Apple's ongoing use of ImgTec PowerVR GPU IP

Who's strong in mobile GPUs now?

Nvidia seems to have pretty much abandoned the market and not sure if anyone is using AMD either.

I guess even if there was a better GPU architecture, switching would be a problem for backwards compatibility? Or are iOS games and apps. in general using abstracted APIs which would transition to other GPUs?
 
They're busy working on their "custom" GPUs and doing a industry-leading job. At a high level Apple's current GPUs still very much look like Rogue, even if Apple went ahead and improved and rewrote/replaced most of the blocks themselves over the years. It's essentially just a fork from the IMG design back in 2014-15 but developed independently.

But this is not a new custom GPU as originally stated in the 2017 claim; you'd need a clean-room implementation (preferably by a different design team, everything is absolutely polluted with IMG IP) and the resulting GPU would likely look nothing like the current designs. The fact that the announcement came out means that either failed, or more likely, it simply never existed in the first place.
The problem with this narrative is that it isn't , as far as I can see, consistent with actual events.
If Apples GPUs were dependent on IMG IP, then why would they announce cancelling their licensing deal at all? And why wouldn't IMG or their new owners sue the pants off Apple, they could effectively block Apples iPhone and iPad sales and would be wading in damages! Yet neither old nor new IMG owners have done so. And it is utterly inexplicable why Apple didn't simply buy IMG and all its IP when they put themselves up for sale, the $550 million Canyon Bridge paid is peanuts to avoid a Chinese company owning IP critical to Apples devices.

It doesn't compute.
 
New Who's strong in mobile GPUs now?
Apple, Qualcomm / Adreno on all Snapdragons and ARM / Mali on everything else (Samsung, HiSilicon, Mediatek).

IMG / PowerVR has been pretty much gone from the news for the past couple of years. Outside of a couple of TV SoCs where 3D performance is rather irrelevant, the only design win they got that I can remember from the last couple of years was Mediatek P90, and I don't see a lot of Mediatek P90 phones out there. Mediatek was fairly successful this year with the G90, which is a "gaming-oriented" mid-range SoC and has a Mali GPU...

So yeah, without the Apple licensing deals IMG is done for. With the AMD RDNA deal, Samsung probably isn't coming back to IMG anymore and the chinese companies seem to prefer ARM GPUs even for their gaming and high-end solutions.

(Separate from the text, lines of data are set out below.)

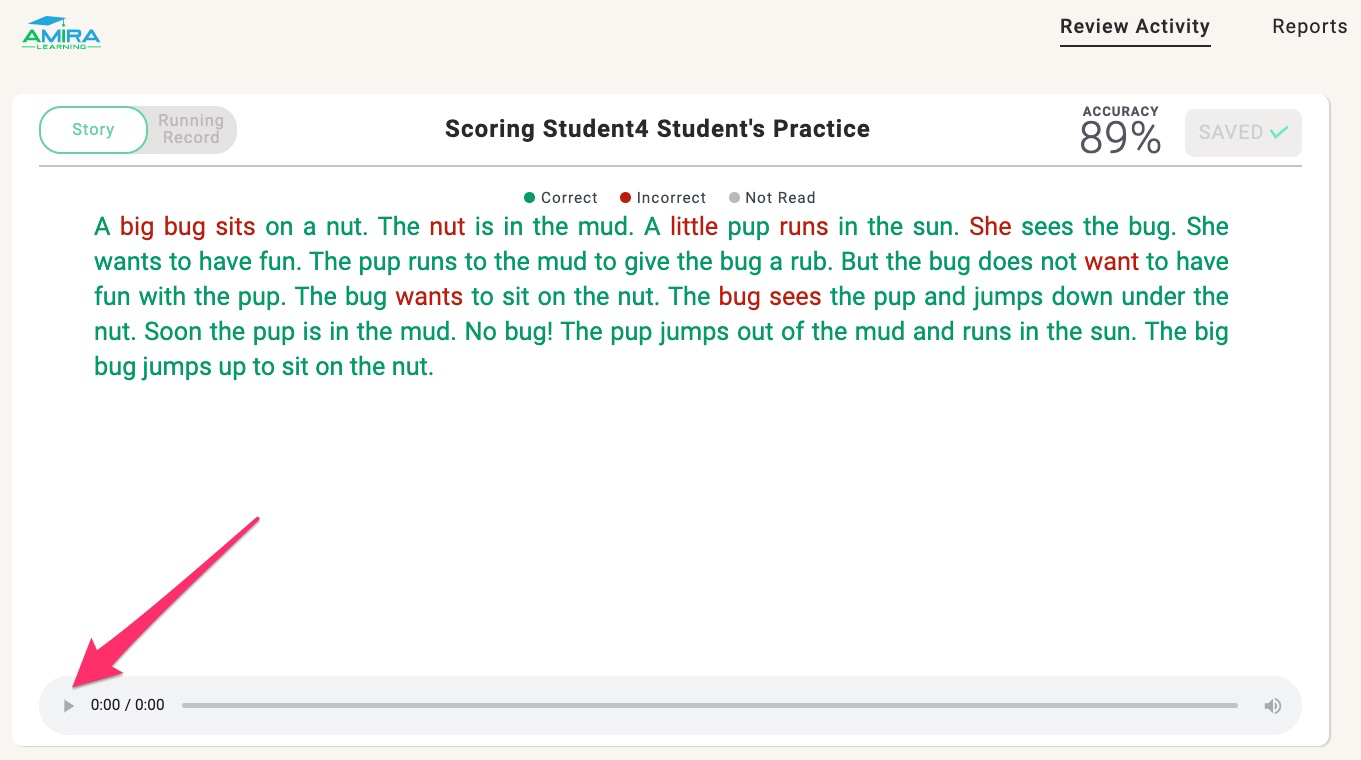This screenshot has height=760, width=1361.
Task: Click the checkmark on the SAVED button
Action: (x=1278, y=132)
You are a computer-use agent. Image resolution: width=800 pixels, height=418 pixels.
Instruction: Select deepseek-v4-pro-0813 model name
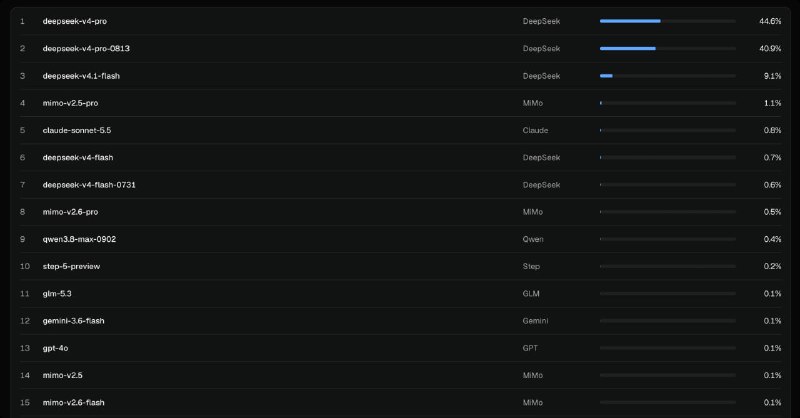point(86,48)
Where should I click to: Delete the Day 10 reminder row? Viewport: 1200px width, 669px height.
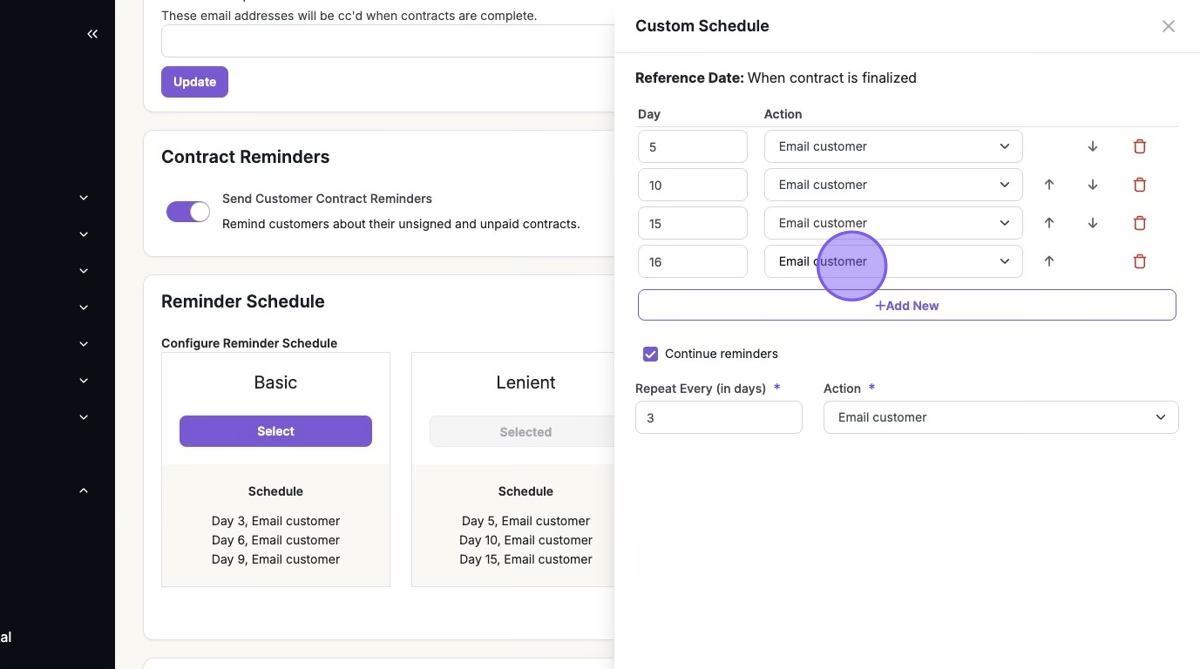[1139, 185]

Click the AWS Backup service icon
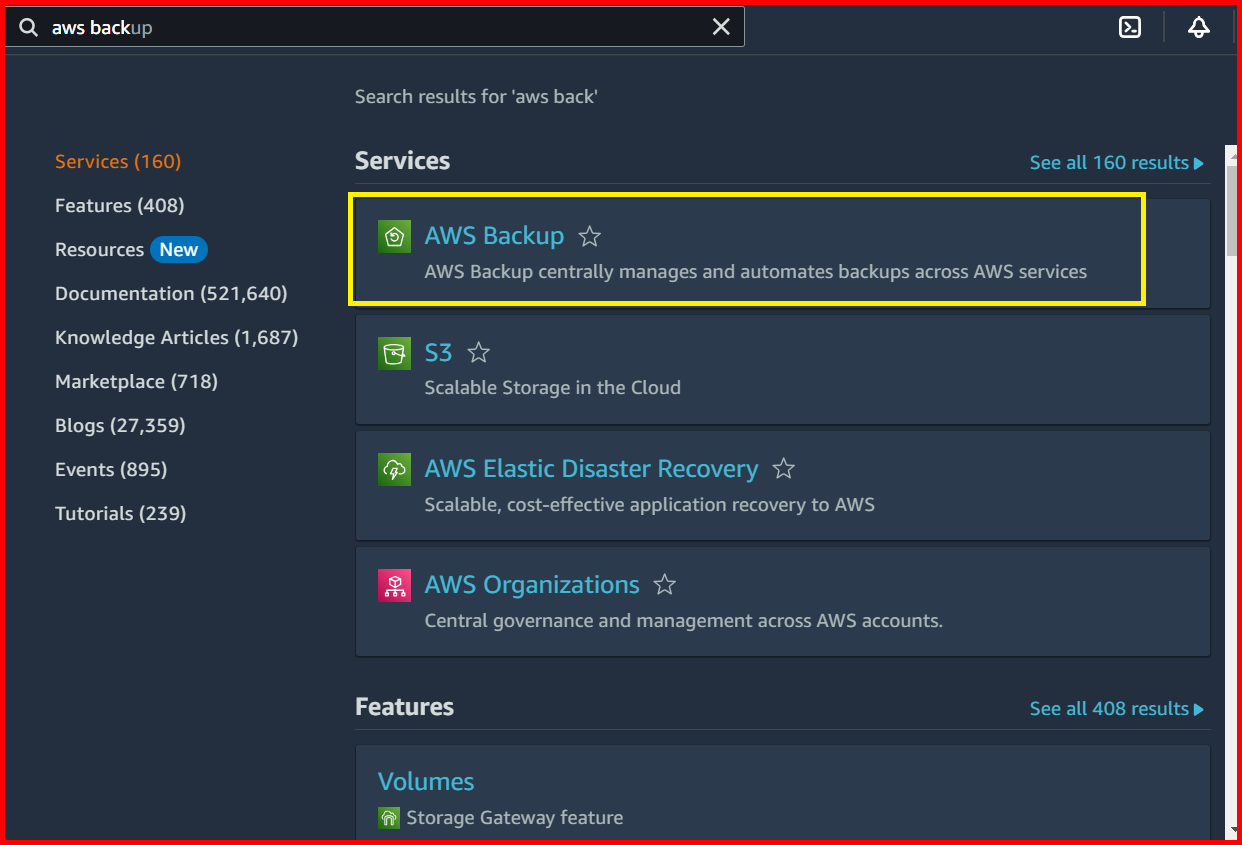click(x=394, y=236)
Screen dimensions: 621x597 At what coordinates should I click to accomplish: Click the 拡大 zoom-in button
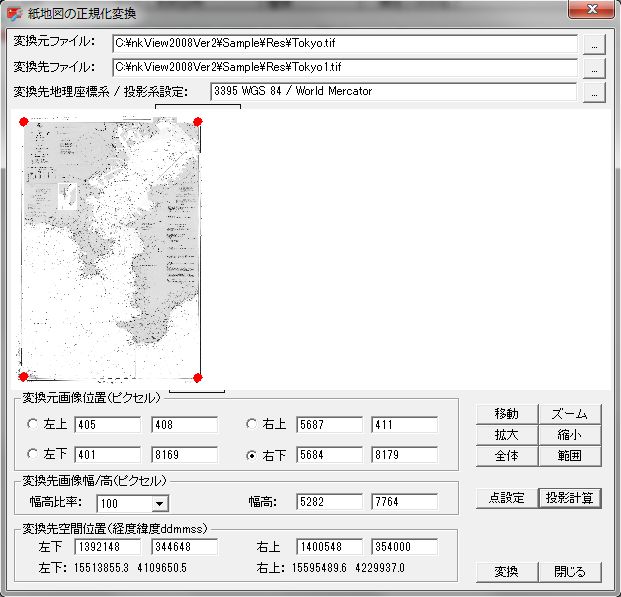tap(506, 435)
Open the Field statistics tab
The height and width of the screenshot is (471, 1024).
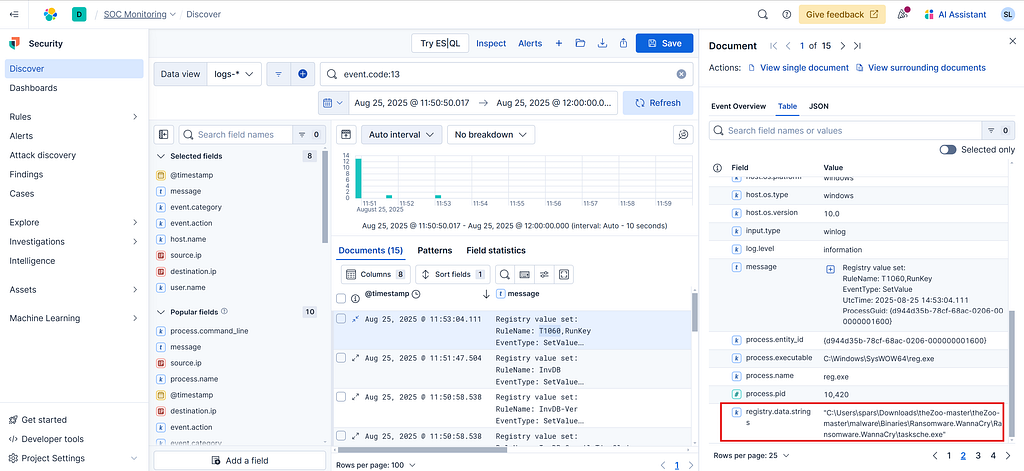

And why wouldn't IMG or their new owners sue the pants off Apple, they could effectively block Apples iPhone and iPad sales and would be wading in damages!
Timing.
Apple announced their "separation" from IMG in April 2017, and their wording implied a "gradual decline" of IP licensing from IMG, not a sudden drop for their Ax SoCs. Meaning that gradual decline would probably mean they'd get to stop paying IMG a couple of years down the line.
IMG instantly got in financial trouble after that announcement (duh), meaning there was a chance they'd file for bankrupcy between then and now. Had that happened, apple wouldn't have to pay them a cent (your company can't sue anyone if your company doesn't exist).
But in late 2017 IMG got acquired by a chinese investor who got the cash flowing again, so after that same couple of years apple had to renew the licensing agreement.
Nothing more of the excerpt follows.